Display a hierarchical breakdown of disjunct categories
sizetree.Rd
Display a data frame in which the values in each successive column represent subcategories of the previous column as stacked rectangles.
Usage
sizetree(x,left=0,top,right=1,lastcenter=NA,showval=TRUE,showcount=TRUE,
stacklabels=TRUE,firstcall=TRUE,col=NULL,border=NA,toplab=NULL,base.cex=1,
...)
Arguments
- x
A data frame in which each successive column represents subcategories of the previous column.
- left
The left edge of the current stack of rectangles in user units.
- top
The top of the current stack of rectangles in user units.
- right
The right edge of the current stack of rectangles in user units.
- lastcenter
The center of the previous rectangle from which the next breakdown of categories arises. There is almost no reason to change it.
- showval
Whether to display the values representing the categories.
- showcount
Whether to display the count for the categories.
- stacklabels
Whether to display the names of the dataframe beneath the stacked rectangles.
- firstcall
A flag for the function - do not alter this.
- col
Optional fill colors for the rectangles. See Details
- border
Color for border around the rectangles. See details
- toplab
Optional labels to display a the top of each stack.
- base.cex
The base character expansion for the labels.
- ...
additional arguments passed to plot.
Details
sizetree displays disjunct hierarchical categories as stacked rectangles. It accepts a data frame in which the values in the first column represent categories, the values in the second column represent subcategories of the first column, and so on. The first column will be displayed as a stack of rectangles, the height of each proportional to the count for each category. Each substack of rectangles in the second stack will represent the breakdown of counts for its superordinate category and so on through the columns. Empty categories are ignored and NAs will produce gaps, which will propagate across subsequent stacks.

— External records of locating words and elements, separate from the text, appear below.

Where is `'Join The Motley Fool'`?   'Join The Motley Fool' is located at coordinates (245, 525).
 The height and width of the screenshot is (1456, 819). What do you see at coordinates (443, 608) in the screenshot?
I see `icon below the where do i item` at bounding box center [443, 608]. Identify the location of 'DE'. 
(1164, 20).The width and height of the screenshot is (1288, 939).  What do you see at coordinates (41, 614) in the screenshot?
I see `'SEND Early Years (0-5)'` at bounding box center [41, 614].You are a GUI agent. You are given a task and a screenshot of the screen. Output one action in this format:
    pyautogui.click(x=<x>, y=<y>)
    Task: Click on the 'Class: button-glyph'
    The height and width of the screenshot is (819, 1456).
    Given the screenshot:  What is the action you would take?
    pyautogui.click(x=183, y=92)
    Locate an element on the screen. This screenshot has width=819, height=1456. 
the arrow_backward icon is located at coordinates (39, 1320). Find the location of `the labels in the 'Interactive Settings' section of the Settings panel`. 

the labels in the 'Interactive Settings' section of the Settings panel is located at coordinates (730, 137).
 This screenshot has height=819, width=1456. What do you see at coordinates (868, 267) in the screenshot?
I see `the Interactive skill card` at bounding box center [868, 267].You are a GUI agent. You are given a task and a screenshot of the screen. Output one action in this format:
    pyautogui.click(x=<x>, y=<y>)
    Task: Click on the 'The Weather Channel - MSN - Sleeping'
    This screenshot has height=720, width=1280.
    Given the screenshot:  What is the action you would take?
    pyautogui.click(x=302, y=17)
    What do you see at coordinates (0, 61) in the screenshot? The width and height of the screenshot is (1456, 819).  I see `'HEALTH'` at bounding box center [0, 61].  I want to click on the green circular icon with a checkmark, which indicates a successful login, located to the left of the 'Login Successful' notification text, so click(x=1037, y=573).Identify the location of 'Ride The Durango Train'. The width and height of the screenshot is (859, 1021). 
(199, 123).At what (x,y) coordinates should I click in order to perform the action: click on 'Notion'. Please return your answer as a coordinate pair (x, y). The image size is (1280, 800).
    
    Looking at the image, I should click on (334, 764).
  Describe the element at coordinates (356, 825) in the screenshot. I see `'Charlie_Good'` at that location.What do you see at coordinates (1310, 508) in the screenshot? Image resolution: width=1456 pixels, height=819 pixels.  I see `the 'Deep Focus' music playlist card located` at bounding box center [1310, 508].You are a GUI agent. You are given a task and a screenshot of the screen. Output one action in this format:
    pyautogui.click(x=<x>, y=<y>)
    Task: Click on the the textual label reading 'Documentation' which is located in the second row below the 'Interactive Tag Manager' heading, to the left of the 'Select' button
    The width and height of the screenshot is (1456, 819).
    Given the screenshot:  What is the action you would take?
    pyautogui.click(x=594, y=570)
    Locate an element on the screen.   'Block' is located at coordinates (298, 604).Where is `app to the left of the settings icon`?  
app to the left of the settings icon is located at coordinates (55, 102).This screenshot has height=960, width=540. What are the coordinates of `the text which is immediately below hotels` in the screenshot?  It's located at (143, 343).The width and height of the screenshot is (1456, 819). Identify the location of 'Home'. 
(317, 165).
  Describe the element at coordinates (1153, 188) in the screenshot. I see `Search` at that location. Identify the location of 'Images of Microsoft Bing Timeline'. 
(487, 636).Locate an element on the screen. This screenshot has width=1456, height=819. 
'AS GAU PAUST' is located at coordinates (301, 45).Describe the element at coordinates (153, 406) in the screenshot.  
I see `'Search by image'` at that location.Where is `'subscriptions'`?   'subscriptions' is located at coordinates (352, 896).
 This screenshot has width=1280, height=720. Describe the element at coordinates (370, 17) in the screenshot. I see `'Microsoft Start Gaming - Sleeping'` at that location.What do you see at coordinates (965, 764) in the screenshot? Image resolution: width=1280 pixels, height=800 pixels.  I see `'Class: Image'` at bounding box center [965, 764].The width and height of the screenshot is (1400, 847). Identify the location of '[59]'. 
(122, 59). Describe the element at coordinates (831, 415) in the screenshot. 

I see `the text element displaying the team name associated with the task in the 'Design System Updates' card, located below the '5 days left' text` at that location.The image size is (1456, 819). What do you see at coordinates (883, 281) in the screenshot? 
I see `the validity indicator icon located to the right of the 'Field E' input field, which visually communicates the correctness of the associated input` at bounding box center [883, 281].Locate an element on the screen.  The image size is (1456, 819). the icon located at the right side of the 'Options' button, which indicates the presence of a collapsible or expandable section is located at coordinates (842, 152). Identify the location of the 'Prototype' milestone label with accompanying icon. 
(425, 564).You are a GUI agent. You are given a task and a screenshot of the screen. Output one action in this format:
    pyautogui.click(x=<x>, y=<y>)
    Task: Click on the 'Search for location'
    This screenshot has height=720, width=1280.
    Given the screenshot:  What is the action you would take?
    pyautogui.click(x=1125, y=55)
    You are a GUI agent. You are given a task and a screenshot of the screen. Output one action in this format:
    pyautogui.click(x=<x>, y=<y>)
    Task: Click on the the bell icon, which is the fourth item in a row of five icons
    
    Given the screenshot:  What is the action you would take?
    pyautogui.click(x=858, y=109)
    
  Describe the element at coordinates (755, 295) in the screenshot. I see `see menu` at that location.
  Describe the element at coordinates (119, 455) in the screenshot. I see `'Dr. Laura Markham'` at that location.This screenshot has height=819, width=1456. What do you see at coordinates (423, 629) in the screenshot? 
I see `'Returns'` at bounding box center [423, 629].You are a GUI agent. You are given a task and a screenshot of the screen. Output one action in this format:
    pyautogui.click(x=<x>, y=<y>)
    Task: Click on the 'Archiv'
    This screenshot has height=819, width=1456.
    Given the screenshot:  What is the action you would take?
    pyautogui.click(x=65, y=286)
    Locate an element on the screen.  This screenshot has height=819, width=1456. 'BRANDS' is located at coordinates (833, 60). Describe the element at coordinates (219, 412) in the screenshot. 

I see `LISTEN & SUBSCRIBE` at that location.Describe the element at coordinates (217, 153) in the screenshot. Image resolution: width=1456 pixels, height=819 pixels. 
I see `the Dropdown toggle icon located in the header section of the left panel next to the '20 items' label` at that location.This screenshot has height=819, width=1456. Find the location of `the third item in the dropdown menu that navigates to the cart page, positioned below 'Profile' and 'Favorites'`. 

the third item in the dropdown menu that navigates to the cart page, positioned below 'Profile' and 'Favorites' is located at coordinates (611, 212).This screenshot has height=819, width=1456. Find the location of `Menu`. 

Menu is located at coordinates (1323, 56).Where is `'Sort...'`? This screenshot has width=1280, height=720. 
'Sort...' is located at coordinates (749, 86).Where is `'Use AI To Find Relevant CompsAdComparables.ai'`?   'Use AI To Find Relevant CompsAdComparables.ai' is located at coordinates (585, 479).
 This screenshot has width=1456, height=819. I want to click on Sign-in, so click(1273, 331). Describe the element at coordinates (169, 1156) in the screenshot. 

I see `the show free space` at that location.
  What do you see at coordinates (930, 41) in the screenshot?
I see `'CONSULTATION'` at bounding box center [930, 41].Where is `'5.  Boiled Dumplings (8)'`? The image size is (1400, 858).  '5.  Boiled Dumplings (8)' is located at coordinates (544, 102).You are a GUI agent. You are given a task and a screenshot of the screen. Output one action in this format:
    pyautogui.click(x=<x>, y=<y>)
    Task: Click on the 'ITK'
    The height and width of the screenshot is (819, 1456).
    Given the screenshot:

The user can simply pass the data frame, which should only contain columns that are hierarchical categories (example 1). The colors will probably not be ideal. The user can pass the same colors for the all levels (example 2). If this is done, sizetree will try to match colors to categories when the number of categories is diminishing (e.g. some levels are missing in the sub-categories) and the columns of x are factors with the same levels in the same order. This will work if the category labels are the same in each level, but remember to add the names to the colors before passing them to the function. This will not work if there are more categories in the lower levels. If col is a list, this is not done, and the user will have to work out the correct colors for each level. This is particularly important when the category labels and the number of categories is different in different levels (example 3).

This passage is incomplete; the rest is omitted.